2. Write Up the Micro-Workflow
Once you’ve validated the use case technically and behaviorally, document it like a protocol. Not a white paper but a short, 1-page explainer. Include:
- The trigger (e.g., “inbound SaaS agreement > $50K”)
- The AI actions (“spot indemnity clause, suggest fallback”)
- The user decision points (“accept, modify, or override fallback”)
- The playbook logic used
- What happens next (e.g., AI flags added to summary sheet)
Now you have a discrete AI-powered workflow that can be repeated, evaluated, and improved. It’s not a feature. It’s a behavior.

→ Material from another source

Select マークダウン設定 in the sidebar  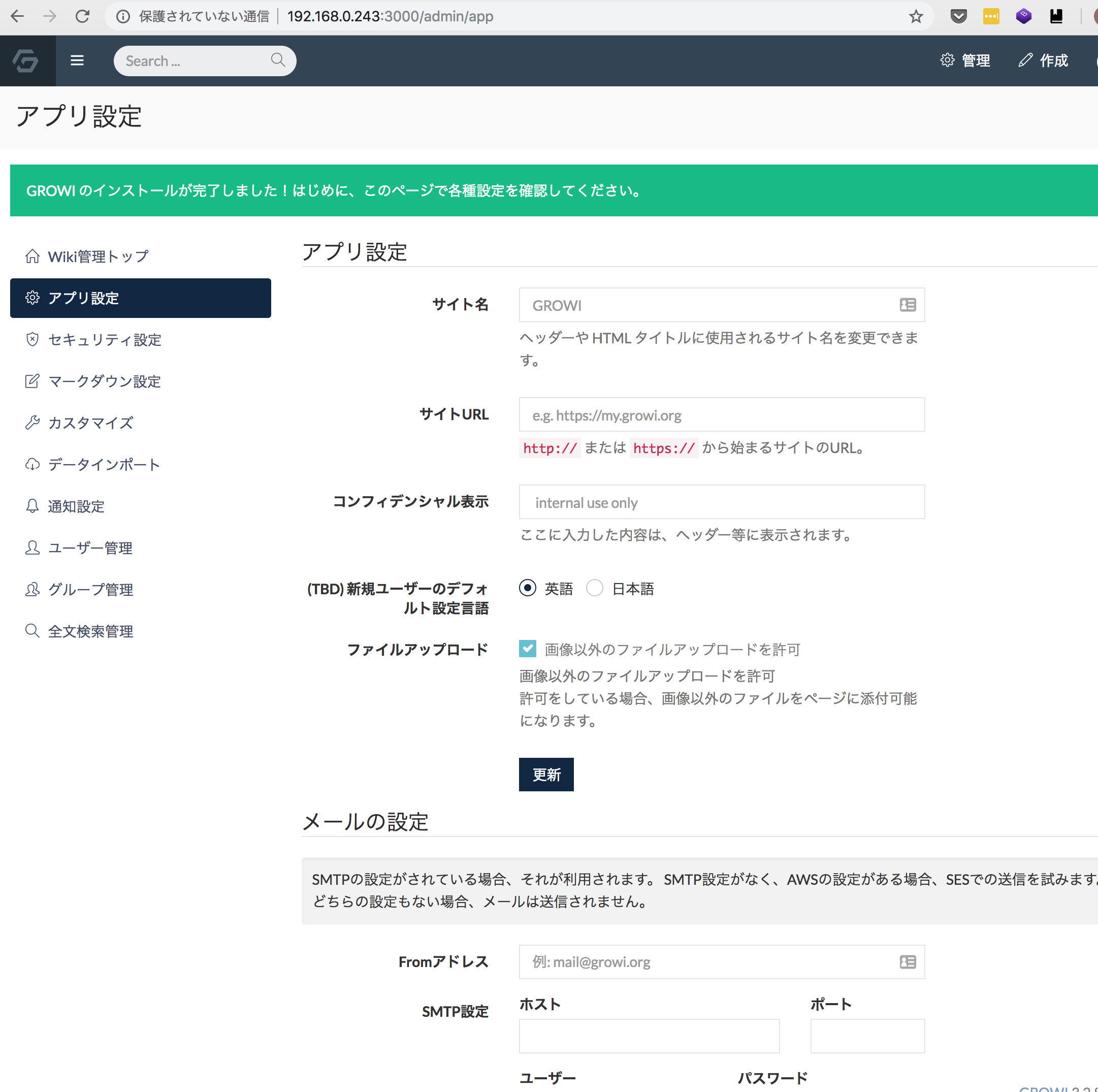(x=104, y=381)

3. Pilot It. Publicly. But Only That One Thing
Tell the legal team you’re running a focused pilot on just this use case. Give it a name. Set a time window – two weeks, five contracts, whatever. Capture metrics: how long review takes, how many edits are made manually, how often the fallback is accepted as-is.
Ask for feedback constantly. Adjust the prompt structure or fallback logic if needed. Once trust is established in this narrow slice, you can add more use cases: “governing law detection,” “DPA clause missingness,” “warranty clause ambiguity.”

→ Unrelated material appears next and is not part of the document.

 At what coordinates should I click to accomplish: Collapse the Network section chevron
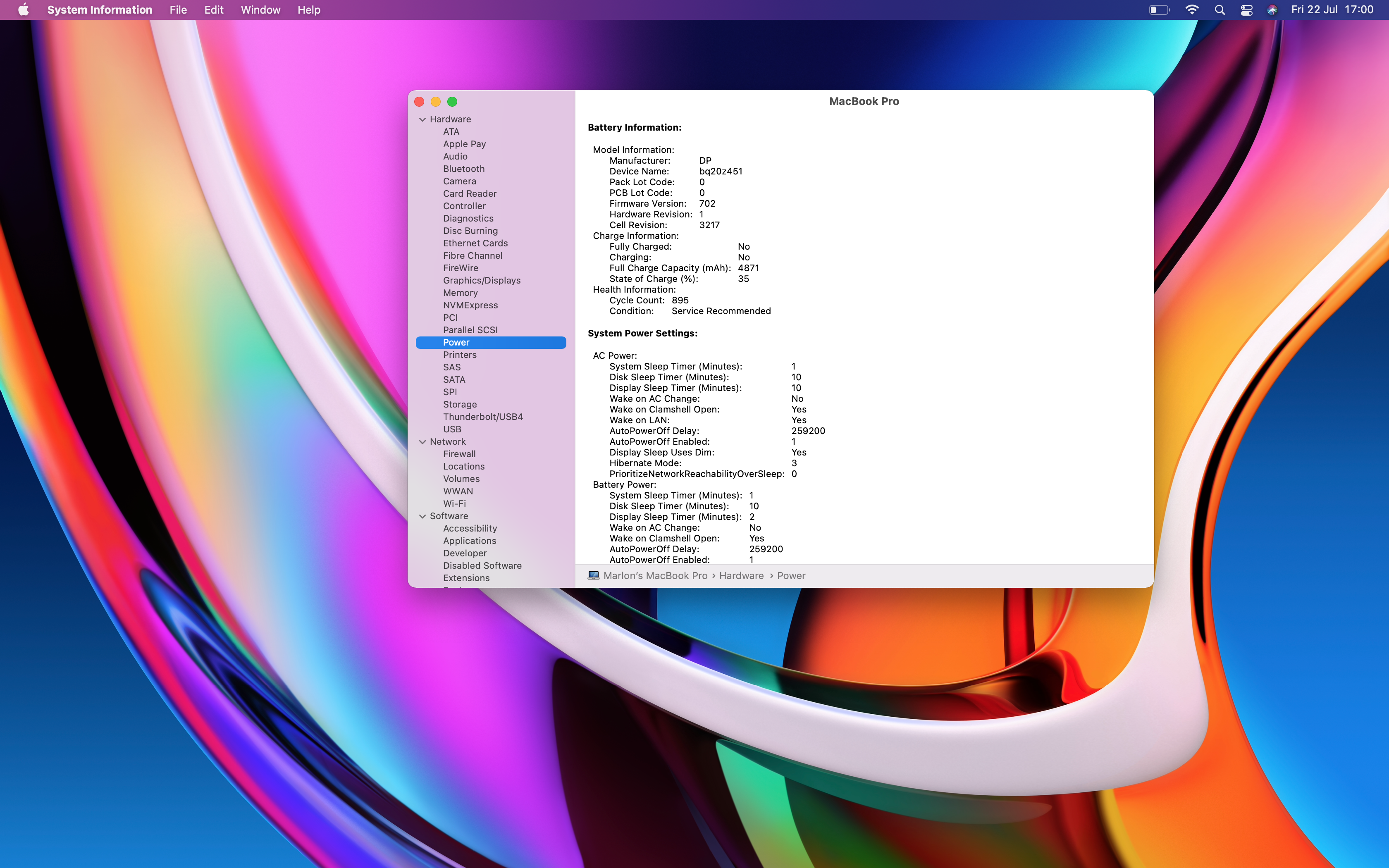(422, 442)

Each one is tested and refined like a product feature, not imposed like a new policy.
This is what staying anchored in use cases looks like in real life: Start small, stay precise, involve the users early, and treat implementation as behavioral choreography, not software rollout. It’s slow at first but it builds a foundation that scales – and more importantly, that sticks.
Step 5: Design Playbooks and Guardrails as a Service Layer
AI in legal is only as good as the rules it follows. And those rules – playbooks, fallback positions, clause preferences – must be designed with care.

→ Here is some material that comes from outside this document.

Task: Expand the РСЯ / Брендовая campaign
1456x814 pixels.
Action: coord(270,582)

Here, legal design comes into its own. Translate complex policy into structured, understandable logic. Avoid jargon. Tie rules to real-world examples. Make them discoverable, editable, and version-controlled. And most importantly, embed them into the tool’s interface in a way that feels like guidance, not bureaucracy.
This is where you avoid the “black box” problem. Your lawyers don’t need to see the code. But they do need to understand why the AI is recommending a particular clause edit and when they’re allowed to disagree.
Step 6: Build in a Feedback Loop from Day One
Implementation does not end at rollout. In fact, that’s when the real design work begins.
Track how the tool is used – or not used. Set up regular user check-ins. Gather feedback in structured ways: surveys, Slack channels, quick debriefs. Use this data not just to improve the model, but to improve the experience. If a feature isn’t used, don’t assume the user is lazy. Assume the design is flawed. Iterate accordingly.
Step 7: Expand Use Only After You’ve Established Trust
Legal culture does not scale well with mandates. If you push a half-baked AI tool across a department before it’s trusted by the early adopters, you will create a quiet rebellion.
Instead, scale success. Once a few use cases are working, document the impact. Show how many hours were saved, how much faster redlines moved, how consistency improved. Let lawyers hear it from their peers, not just the project lead.
Then expand gradually – contract type by contract type, team by team. Design thinking is not just about speed. It’s about sustainability.
What Happens When We Do This Well
When legal design thinking is taken seriously, when it goes beyond sticky notes and flowcharts, it becomes a method for organizational learning. It lets legal teams adapt, not just react. It makes space for skepticism, refines messy workflows, and uncovers where judgment and automation can truly coexist.
AI won’t transform legal teams. But legal teams can transform themselves if they treat implementation as a design challenge, not just a technology one.
And that’s where the real value lies: not in the sophistication of the tools, but in the sophistication of the systems we build around them. Systems that center people, protect judgment, and evolve as we learn.
That’s not optional – it’s the work.